Reproduce the entries below with every instance of "Viewport" changed to "Display area", keeping all other text identical.

■ ■ ■

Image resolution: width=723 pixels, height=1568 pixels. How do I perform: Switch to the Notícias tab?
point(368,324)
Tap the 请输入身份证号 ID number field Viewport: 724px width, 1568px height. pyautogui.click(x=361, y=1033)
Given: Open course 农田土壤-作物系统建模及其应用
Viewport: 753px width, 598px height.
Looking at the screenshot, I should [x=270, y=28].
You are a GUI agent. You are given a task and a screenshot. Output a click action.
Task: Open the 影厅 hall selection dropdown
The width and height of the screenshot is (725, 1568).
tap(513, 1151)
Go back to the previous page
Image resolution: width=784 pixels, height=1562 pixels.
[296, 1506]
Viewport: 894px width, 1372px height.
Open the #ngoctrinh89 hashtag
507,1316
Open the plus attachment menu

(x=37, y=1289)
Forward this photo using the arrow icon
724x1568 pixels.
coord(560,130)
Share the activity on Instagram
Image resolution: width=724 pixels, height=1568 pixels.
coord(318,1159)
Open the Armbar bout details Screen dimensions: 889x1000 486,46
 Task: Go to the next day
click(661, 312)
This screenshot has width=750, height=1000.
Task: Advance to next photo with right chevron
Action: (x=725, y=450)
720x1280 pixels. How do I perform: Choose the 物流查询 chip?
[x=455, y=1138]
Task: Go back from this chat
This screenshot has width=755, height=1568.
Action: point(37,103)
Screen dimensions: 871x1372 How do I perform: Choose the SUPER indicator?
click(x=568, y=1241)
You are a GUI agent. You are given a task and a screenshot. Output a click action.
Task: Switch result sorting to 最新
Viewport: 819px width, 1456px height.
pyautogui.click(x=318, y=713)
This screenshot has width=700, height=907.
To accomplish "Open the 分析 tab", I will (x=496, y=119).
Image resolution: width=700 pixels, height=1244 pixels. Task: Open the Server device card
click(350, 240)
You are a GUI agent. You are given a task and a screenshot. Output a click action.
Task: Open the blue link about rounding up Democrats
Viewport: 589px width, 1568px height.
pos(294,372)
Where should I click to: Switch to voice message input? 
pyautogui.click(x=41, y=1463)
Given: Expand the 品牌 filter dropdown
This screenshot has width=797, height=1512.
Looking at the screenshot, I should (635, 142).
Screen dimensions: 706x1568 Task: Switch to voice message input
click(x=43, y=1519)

■ ■ ■

PROBLEM SOLUTION →
Image resolution: width=723 pixels, height=1568 pixels. How do I perform: Switch to the Notícias tab?
point(368,324)
Tap the 请输入身份证号 ID number field Display area: 724px width, 1568px height. pyautogui.click(x=361, y=1033)
Given: Open course 农田土壤-作物系统建模及其应用
Display area: 753px width, 598px height.
Looking at the screenshot, I should [x=270, y=28].
You are a GUI agent. You are given a task and a screenshot. Output a click action.
Task: Open the 影厅 hall selection dropdown
The width and height of the screenshot is (725, 1568).
tap(513, 1151)
Go back to the previous page
Image resolution: width=784 pixels, height=1562 pixels.
[296, 1506]
Display area: 894px width, 1372px height.
Open the #ngoctrinh89 hashtag
507,1316
Open the plus attachment menu

(x=37, y=1289)
Forward this photo using the arrow icon
724x1568 pixels.
coord(560,130)
Share the activity on Instagram
Image resolution: width=724 pixels, height=1568 pixels.
coord(318,1159)
Open the Armbar bout details Screen dimensions: 889x1000 486,46
 Task: Go to the next day
click(661, 312)
This screenshot has width=750, height=1000.
Task: Advance to next photo with right chevron
Action: (x=725, y=450)
720x1280 pixels. How do I perform: Choose the 物流查询 chip?
[x=455, y=1138]
Task: Go back from this chat
This screenshot has width=755, height=1568.
Action: point(37,103)
Screen dimensions: 871x1372 How do I perform: Choose the SUPER indicator?
click(x=568, y=1241)
You are a GUI agent. You are given a task and a screenshot. Output a click action.
Task: Switch result sorting to 最新
Display area: 819px width, 1456px height.
pyautogui.click(x=318, y=713)
This screenshot has width=700, height=907.
To accomplish "Open the 分析 tab", I will (x=496, y=119).
Image resolution: width=700 pixels, height=1244 pixels. Task: Open the Server device card
click(350, 240)
You are a GUI agent. You are given a task and a screenshot. Output a click action.
Task: Open the blue link about rounding up Democrats
Display area: 589px width, 1568px height.
pos(294,372)
Where should I click to: Switch to voice message input? 
pyautogui.click(x=41, y=1463)
Given: Expand the 品牌 filter dropdown
This screenshot has width=797, height=1512.
Looking at the screenshot, I should (635, 142).
Screen dimensions: 706x1568 Task: Switch to voice message input
click(x=43, y=1519)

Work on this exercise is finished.